The DSM series has been invaluable for taking the science of psychiatry from its infancy to its adolescence of today. However, we now need to look towards maturity when we will use conceptualisations that involve true entities instead of symptom collections. What do we currently mean by PTSD? Both ‘stress’ and ‘traumatic’ are so non-specific they are now virtually meaningless – not to mention the ‘P’ and ‘D’. According to the authors' concerns, the broadened concept of PTSD might euphemistically be described as ‘Post Something Really Horrible Disorder (PSRHD)’.
Panksepp Reference Panksepp2 proposed a preliminary taxonomy of distinct emotional modular systems (i.e. core emotions), supported by neuroscientific findings complemented by an evolution-based approach. I suggest that for the high-prevalence conditions comprising most of psychiatry, neuroscience without consideration of evolutionary adaptiveness is plain stupidity, as many of the relevant genes would not have persisted without adaptiveness.

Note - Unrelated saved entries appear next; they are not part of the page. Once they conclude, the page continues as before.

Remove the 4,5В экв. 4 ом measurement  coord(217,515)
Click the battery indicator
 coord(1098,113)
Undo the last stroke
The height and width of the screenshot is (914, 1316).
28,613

Much of the PTSD bracket relates to the multiple forms of depression (a loss phenomenon) already catered for in the DSM. I have proposed that PTSD should be viewed as a disorder of defence involving extreme fear as the core emotion. Reference Cantor3 As such, some improvements to the DSM criteria can easily be accommodated such as differentiating the sleep disturbance associated with depressive ruminations from the listening for the ‘bump in the night’ of PTSD. Criterion C7 (sense of foreshortened future) should be scrapped as it clearly is depressive. Space here does not permit other commonsense improvements (see Cantor, Reference Cantor3 pp. 124–28).
The notion of ‘Post Terrible Scare Disorder’ might be a more scientifically valid concept, if lacking in elegance as a term.